The New Year is a time for resolutions, for looking back and, well, deciding to maybe do a few things differently. It's a good thing George W. Bush's tenure is over because, judging from his last press conference, he wouldn't change a thing about his eight years in office. No New Years -- or any other kind of resolutions for the man who presided over two disastrous wars, a deadly non-response to global warming and hurricanes Katrina and Rita, and who oversaw the unraveling of the American economy, benefiting a few, and bankrupting the rest.
Bush's only solace—remember he doesn't drink anymore—appears to be the long view. He told reporters that, “there is no such thing as short term history.” In Bush's world, which we learned a few years ago is not the same reality based world that the rest of us live in, history may not exist at all.
Sure, he made a few mistakes. The Mission Accomplished banner was a bad idea; he should have visited New Orleans sooner; Abu Ghraib was a “huge disappointment;” and the failure to find WMD in Iraq was “a significant disappointment.”
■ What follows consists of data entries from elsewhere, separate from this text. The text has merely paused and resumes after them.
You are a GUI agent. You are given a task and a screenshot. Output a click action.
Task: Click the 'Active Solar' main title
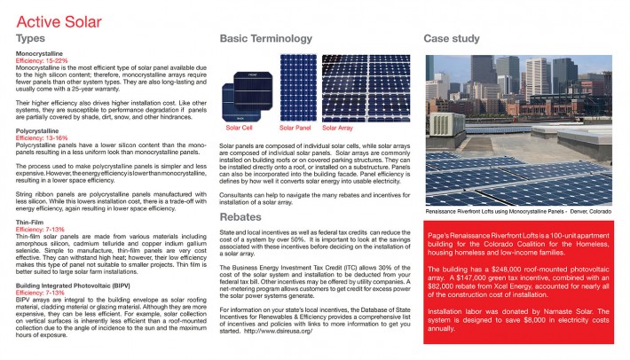(x=55, y=21)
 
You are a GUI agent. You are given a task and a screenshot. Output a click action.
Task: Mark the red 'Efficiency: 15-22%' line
(x=43, y=60)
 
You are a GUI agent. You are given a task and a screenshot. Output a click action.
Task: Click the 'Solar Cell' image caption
(x=240, y=127)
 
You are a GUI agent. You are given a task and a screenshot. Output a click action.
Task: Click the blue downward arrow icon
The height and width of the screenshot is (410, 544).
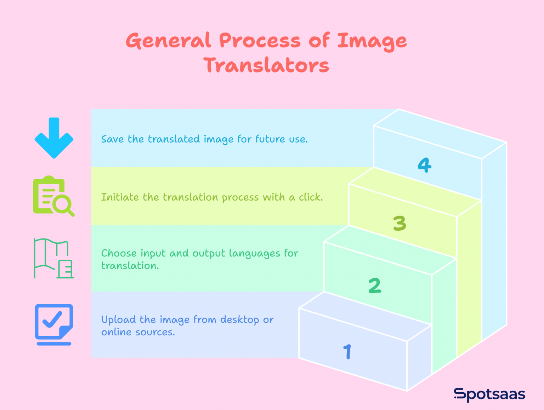54,138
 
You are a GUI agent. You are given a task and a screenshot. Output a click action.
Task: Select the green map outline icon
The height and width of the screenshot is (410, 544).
53,259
I don't think "disappointment" is the word the forty-one Marines who committed suicide this year would have used to describe the war in Iraq. The headline in today's LA Times reads: Marine suicides in 2008 at a yearly high since Iraq invasion. The suicide rate among active duty Marines is at its highest since the war in Iraq began.
Bush's colleagues often talked about making reality: and contrasted themselves with the reality based community. As Bush leaves office he seems entirely out of touch with real life still. But for hundreds of thousands of military families, and millions of people across the world, there's no period at the end of the Bush sentence. Indeed, Bush has sentenced millions of people to a lifetime of loss, of damaged lives, that will endure into future generations. Bush made a reality for sure. Now they have to live in it.